Mara looked at him, then back at the lantern. Something about the stillness of him made her stay.

“Does it help?” he asked, after a long quiet.

“It feels like it should,” she said, and this was the most honest thing she had said in a long time. “There’s something in it that I remember. Something that used to feel — whole. But when I go back to the grass, the ache is still there. Sometimes deeper.”

Ezra was quiet for a moment. “What you remember is real,” he said. “I want you to know that. You are not imagining it, and you are not wrong to want it back.”

Mara looked at him. Nobody had said this to her before.

“The others all come here too,” she said. “We all felt the same loss. I thought — if we all arrive at the same place, surely this must be what we’re looking for.”

“You are all looking for the same thing,” said Ezra gently. “But the lantern is not it. It only resembles it — enough to feel familiar in the dark, enough to quiet the ache for a little while. That is not nothing. But it is not the thing itself.” He turned his great eyes toward the horizon. “Wait,” he said. “Just a little longer.”

It was hard. The ache was present. The lantern blazed, and the other moths circled, and everything in Mara pulled toward it. But she stayed on the stone, and Ezra stayed beside her — not explaining, not promising, simply remaining. As though sitting with her in the dark was enough. As though she was worth the waiting too.

The darkness shifted almost without announcing itself. Black softened to deep blue. Then the blue grew pale at the very edge of the garden, and then — slowly, enormously, without any hurry at all — the light came.

It was not like the lantern. The lantern had been sharp and immediate, a point of brightness in the dark. This was different. This spread. This grew. This reached her not just at the surface of her wings but somewhere underneath, in the hollow place — and the hollow place, for the first time in months, began to fill.

Mara went very still.

She looked back at the lantern. In the morning light it was already fading — a pale, yellowish flicker, small and man-made, doing its modest best. She did not hate it. It had been the only warmth available in the dark, and she understood now why she had gone to it, and why all the others had too. But it was not what she had lost. It was only the shape of what she had lost, lit up in the dark.

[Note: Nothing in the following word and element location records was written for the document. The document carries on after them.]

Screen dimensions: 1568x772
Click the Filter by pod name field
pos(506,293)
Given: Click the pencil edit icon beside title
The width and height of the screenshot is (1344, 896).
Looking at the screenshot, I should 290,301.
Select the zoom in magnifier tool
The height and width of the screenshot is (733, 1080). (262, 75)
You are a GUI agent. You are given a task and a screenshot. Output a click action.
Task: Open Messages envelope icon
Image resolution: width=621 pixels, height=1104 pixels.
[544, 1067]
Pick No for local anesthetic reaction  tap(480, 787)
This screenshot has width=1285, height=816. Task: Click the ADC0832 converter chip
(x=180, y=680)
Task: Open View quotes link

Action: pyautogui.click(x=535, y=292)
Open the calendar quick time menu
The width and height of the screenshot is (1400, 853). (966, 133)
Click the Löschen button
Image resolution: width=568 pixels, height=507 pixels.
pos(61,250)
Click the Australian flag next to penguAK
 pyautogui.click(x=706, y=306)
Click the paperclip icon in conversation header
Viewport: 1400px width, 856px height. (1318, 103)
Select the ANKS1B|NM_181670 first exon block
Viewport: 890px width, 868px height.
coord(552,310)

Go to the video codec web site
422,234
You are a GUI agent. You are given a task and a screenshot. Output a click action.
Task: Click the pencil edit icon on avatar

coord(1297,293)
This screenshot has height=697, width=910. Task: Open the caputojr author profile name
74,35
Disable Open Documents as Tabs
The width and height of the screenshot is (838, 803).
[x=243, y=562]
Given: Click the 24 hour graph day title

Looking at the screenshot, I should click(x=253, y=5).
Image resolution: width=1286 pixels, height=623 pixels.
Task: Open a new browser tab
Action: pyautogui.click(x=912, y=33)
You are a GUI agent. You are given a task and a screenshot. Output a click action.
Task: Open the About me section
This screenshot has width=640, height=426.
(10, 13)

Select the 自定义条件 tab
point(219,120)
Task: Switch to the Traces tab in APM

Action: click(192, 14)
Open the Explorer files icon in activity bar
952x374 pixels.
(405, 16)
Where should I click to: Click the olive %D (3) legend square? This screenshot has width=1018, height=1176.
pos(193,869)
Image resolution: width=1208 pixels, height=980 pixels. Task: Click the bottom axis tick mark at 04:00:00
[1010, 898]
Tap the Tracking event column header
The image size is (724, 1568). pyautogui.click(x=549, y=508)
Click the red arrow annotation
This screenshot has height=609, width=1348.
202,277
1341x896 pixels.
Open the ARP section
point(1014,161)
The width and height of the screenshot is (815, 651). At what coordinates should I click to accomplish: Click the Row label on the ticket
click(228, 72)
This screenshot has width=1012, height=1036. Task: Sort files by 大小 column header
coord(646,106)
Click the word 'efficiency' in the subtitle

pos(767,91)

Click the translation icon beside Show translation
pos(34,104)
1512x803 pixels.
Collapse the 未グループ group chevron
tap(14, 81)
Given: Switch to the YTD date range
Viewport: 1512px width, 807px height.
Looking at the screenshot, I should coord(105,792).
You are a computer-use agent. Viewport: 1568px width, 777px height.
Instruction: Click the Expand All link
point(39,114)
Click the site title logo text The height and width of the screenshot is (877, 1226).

“It will be dark again tonight,” said Mara quietly.

“It will,” said Ezra. “And the ache may come with it. But now you know what you are waiting for. That is enough to wait with, no?!”

Her wings were ragged at the edges. The cold had not yet left the air. But she sat in the growing light and felt it reach the places the lantern never had, and for the first time since summer, she was not afraid of the dark that would come tonight. She remembered now what lived on the other side of it.